▼▼▼
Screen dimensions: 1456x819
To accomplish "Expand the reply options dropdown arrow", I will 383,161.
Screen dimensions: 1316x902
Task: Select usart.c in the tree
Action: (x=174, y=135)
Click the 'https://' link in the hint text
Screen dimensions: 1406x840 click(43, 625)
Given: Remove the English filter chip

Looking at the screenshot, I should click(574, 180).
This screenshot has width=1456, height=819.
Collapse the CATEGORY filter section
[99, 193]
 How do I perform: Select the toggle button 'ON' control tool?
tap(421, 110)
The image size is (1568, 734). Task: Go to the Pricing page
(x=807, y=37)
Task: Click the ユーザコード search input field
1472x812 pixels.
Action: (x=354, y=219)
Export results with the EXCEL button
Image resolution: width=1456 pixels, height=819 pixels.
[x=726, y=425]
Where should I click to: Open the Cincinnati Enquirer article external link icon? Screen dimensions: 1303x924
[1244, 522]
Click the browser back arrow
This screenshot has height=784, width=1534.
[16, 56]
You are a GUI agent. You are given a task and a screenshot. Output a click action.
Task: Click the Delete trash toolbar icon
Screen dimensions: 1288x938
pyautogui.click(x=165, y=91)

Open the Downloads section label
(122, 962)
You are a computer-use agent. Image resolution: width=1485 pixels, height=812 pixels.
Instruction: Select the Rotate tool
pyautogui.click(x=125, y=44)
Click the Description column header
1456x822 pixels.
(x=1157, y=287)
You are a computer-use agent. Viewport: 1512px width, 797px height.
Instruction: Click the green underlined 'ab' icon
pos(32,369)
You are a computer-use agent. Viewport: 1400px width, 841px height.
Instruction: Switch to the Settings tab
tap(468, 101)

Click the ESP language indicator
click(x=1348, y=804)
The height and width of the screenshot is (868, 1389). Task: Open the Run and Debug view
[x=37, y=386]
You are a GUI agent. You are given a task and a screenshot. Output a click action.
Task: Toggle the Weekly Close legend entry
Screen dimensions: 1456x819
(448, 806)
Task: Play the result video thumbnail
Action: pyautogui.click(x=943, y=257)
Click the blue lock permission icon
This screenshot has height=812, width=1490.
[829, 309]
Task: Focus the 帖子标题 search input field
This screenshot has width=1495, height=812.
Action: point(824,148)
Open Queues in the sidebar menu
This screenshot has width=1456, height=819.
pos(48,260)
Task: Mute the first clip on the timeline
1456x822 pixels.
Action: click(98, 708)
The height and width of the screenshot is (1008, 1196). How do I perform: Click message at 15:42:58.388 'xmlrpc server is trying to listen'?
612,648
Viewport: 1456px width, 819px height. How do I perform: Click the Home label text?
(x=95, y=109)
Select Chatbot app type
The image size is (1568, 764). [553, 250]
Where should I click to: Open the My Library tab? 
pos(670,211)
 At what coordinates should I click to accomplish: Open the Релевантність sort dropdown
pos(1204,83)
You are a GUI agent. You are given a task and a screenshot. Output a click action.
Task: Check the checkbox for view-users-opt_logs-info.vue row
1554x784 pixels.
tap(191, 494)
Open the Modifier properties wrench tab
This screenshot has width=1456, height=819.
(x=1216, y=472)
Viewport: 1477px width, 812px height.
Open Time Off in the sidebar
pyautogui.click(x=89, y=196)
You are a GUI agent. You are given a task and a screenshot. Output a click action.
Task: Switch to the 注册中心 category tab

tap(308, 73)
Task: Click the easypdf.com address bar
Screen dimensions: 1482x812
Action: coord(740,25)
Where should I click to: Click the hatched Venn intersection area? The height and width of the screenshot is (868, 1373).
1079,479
▲▲▲
Exercise requirements
Beginning at the line above with "Screen dimensions: 1288x938" and finishing at the line with "You are a computer-use agent. Viewport: 1400px", return each line exactly and return nothing else.

Exercise answer
Screen dimensions: 1288x938
pyautogui.click(x=165, y=91)

Open the Downloads section label
(122, 962)
You are a computer-use agent. Image resolution: width=1485 pixels, height=812 pixels.
Instruction: Select the Rotate tool
pyautogui.click(x=125, y=44)
Click the Description column header
1456x822 pixels.
(x=1157, y=287)
You are a computer-use agent. Viewport: 1512px width, 797px height.
Instruction: Click the green underlined 'ab' icon
pos(32,369)
You are a computer-use agent. Viewport: 1400px width, 841px height.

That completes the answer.